I extracted the total number of words, categories, unique words, word frequencies, and was able to create the following format for the dataset:
[review words that someone wrote], rating
This was my first breakthrough, and I wasn't expecting it. I next created a feature vector, wrote a function to find features and create feature sets. With these feature sets I used the trusty scikitlearn package to create a SVC (SVM) model, and test its accuracy. I'll talk more about this in the Results section.
Finally, I wanted to compare the SVC to some other classifier models that I'm very familiar with: logistic regression, decision trees, and random forest. My ultimate goal is to use this as a starting point to run pycaret, where I'll be able to look across models easily and compare them together (this piece is not yet done).
Results
When I reduced the vector size to [:20], I was able to achieve an accuracy of 0.51. Boo.
The Coin Flip Problem
Obviously this is pretty poor and I could do well to find a coin I like and flip that the next time I want to use such a small vector.
Steadily increasing the vector size based on my own personal tolerance for waiting, I found a personal limit at 12 minutes for this step. That corresponded to a vector size of 400. Given that the total size of the dataset is 2000 reviews with almost 40,000 unique words, only using 1% wasn't going to be acceptable going forward.
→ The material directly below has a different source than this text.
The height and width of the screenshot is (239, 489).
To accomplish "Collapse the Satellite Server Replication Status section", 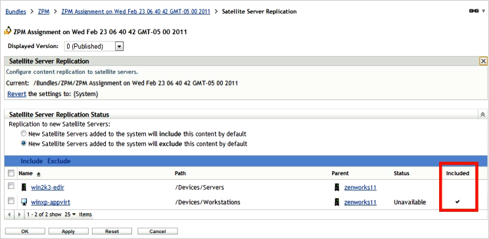I will coord(483,115).
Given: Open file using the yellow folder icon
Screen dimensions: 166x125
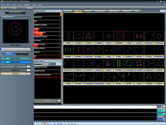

Some interesting comparisons in the table below:
Not a professional table for inclusion in a paper, but it captures the directionality of key findings
Ok so this is not a professional table for inclusion in a paper, but it does capture the directionality of a few key things. One, that the vector size has a strong correlation to accuracy when the vector size is approximately 1% of the total data. Two, that accuracy can be increased rapidly if a little more patience and processing time can be accommodated. Three, that my limit is 12 minutes per step! I think I need a new computer or I need to learn multi-threading (a project for later). Lastly, under "Observable patterns", I use the term 'diverse' to describe the uniformity of the data I saw. Less diverse = a lot of punctuation and not many words, or the words were very similar. As diversity increases, I saw many more words and different words. Also the data sets grew much larger with a larger vector.
In all, I wanted to improve accuracy if possible, so I turned to another method of utilizing the data: tokenization and lemmatization, combined with vectorization. These things combined help the models interpret the text numerically as a vector, which simplifies (to a degree) the interconnectedness of the patterns one is trying to suss out.
Breakthrough Results
Using vectorization with the tokens and lemmas led to an accuracy of 0.816. Pretty dramatic.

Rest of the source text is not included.